━━━ Page text

Welcome to TWIST for the week of March 25, 2024 featuring Sarah McGahan from KPMG’s Washington National Tax state and local tax practice.

Today we are covering a sales tax decision from the Louisiana Board of Tax Appeals and a property tax case from Wisconsin. We are also releasing our TWIST Q checklist that includes corporate income tax developments that have occurred in the first quarter of 2024.

The Louisiana Board of Tax Appeals recently concluded that a cable television provider was not liable for parish sales taxes on its sales of Video on Demand and Pay-Per-View programming. The matter involved several parishes that had audited the taxpayer and issued separate assessments that were consolidated before the Board. Under Louisiana law, there is a prohibition against imposing state and local sales taxes on amounts collected from a cable television subscriber for regular cable service. The  Board rejected the parishes assertion that the transactions were akin to the sale or rental of tangible personal property and found that the On Demand and Pay-Per-View programming was regular cable service.

━━━━━━
━━━ Raw data

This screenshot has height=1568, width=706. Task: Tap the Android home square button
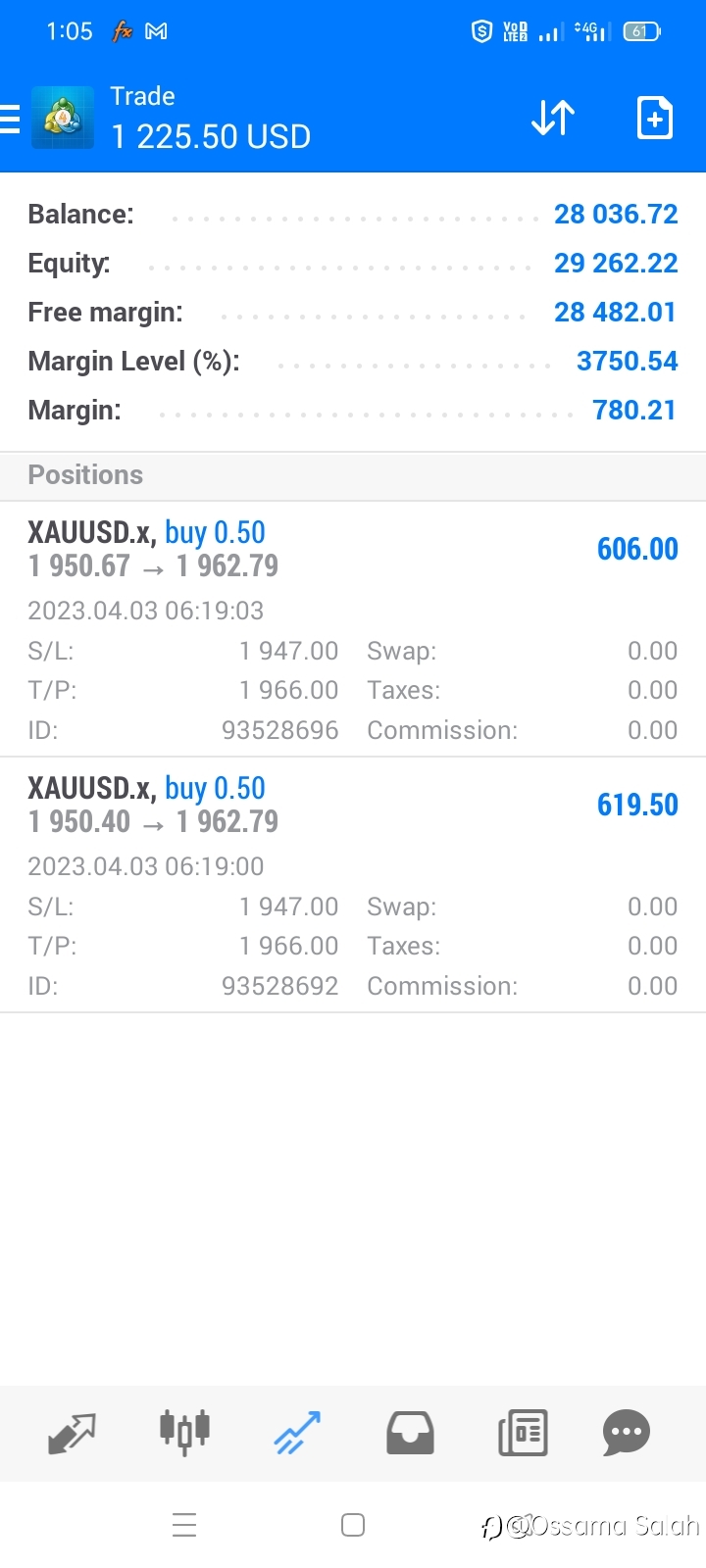(353, 1525)
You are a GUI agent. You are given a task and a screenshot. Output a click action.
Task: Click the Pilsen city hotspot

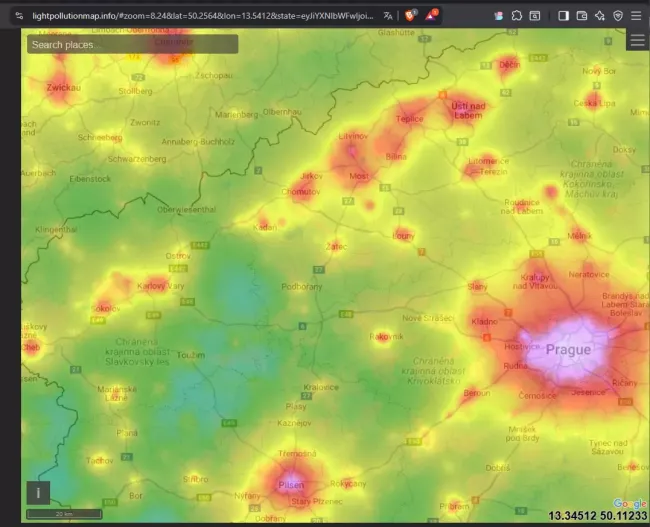point(291,484)
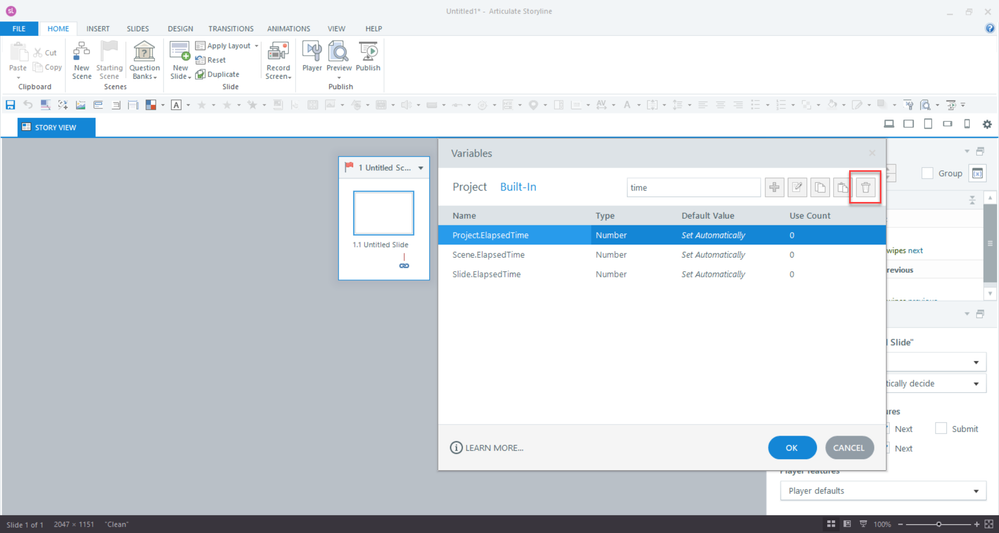This screenshot has width=999, height=533.
Task: Click the delete variable trash icon
Action: (866, 187)
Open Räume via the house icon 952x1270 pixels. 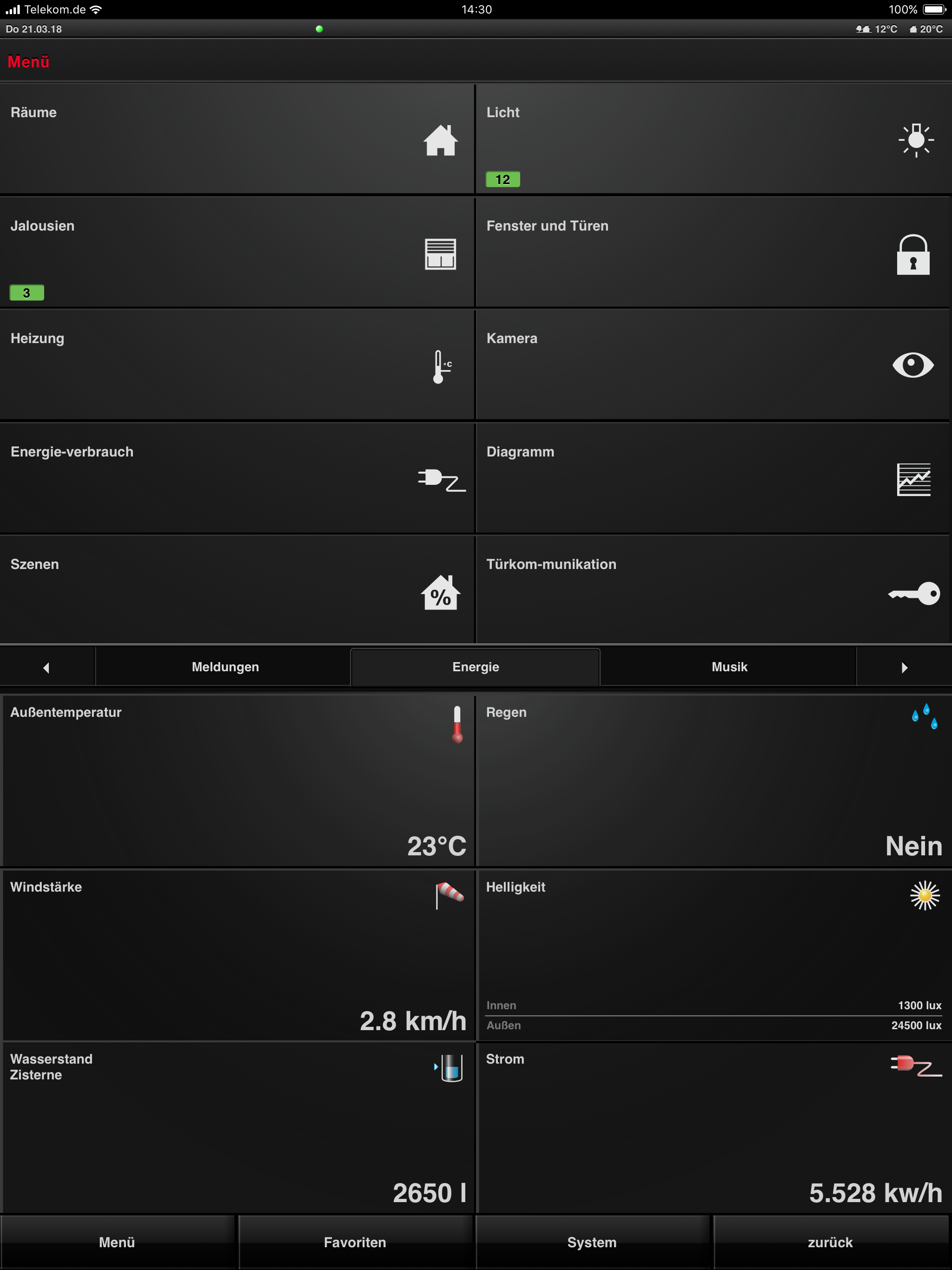pyautogui.click(x=440, y=140)
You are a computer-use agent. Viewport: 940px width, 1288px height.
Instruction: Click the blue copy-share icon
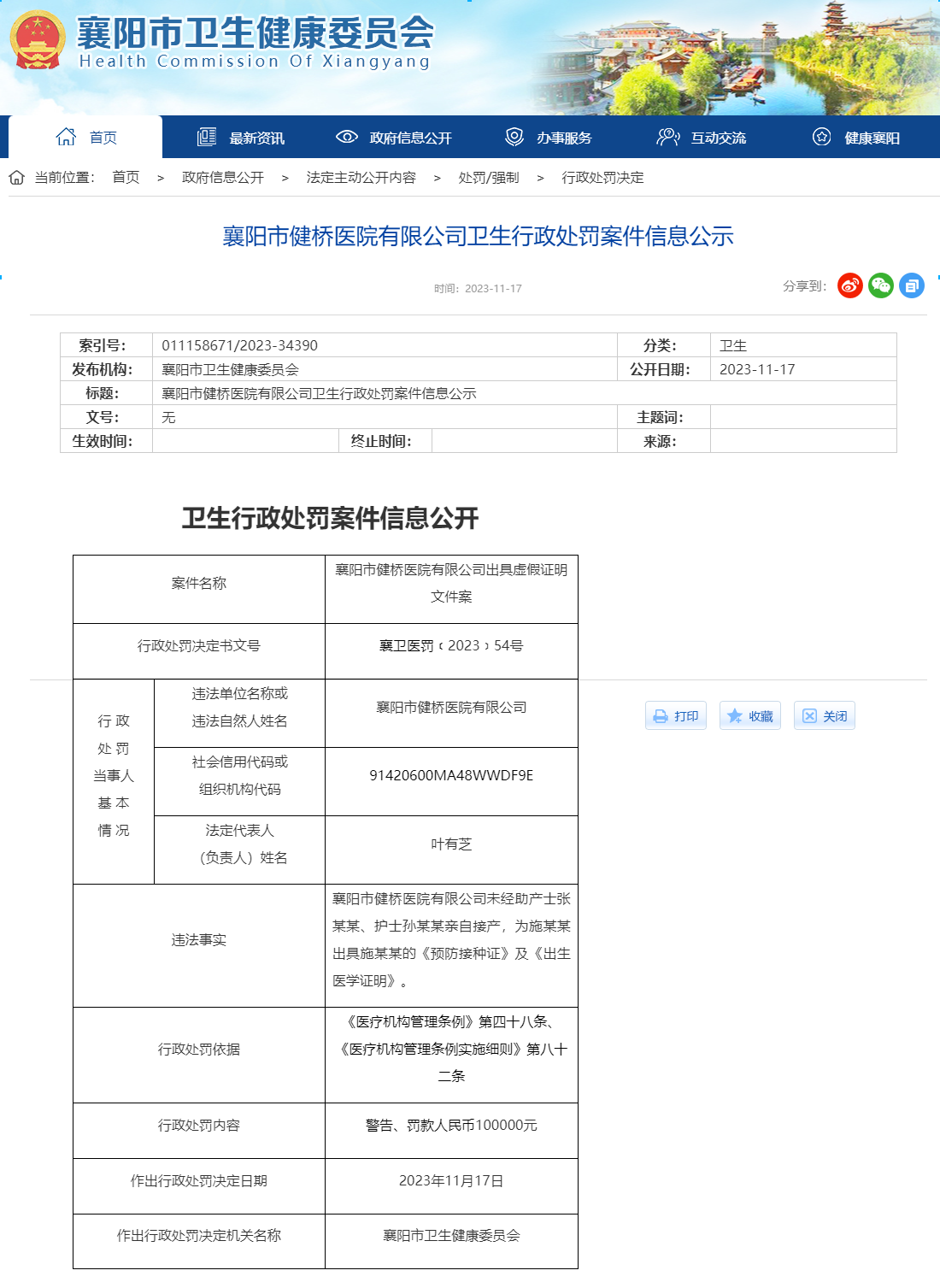(912, 285)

━━━━━━

● **Challenges**:
1. In the tax update, what did the Louisiana Board of Tax Appeals conclude about the cable television provider?
2. List each thing the tax update says it is covering or releasing this week.

● **Responses for each task**:
1. The provider was not liable for parish sales taxes on its sales of Video on Demand and Pay-Per-View programming.

2.
- A sales tax decision from the Louisiana Board of Tax Appeals
- A property tax case from Wisconsin
- The TWIST Q checklist of corporate income tax developments from the first quarter of 2024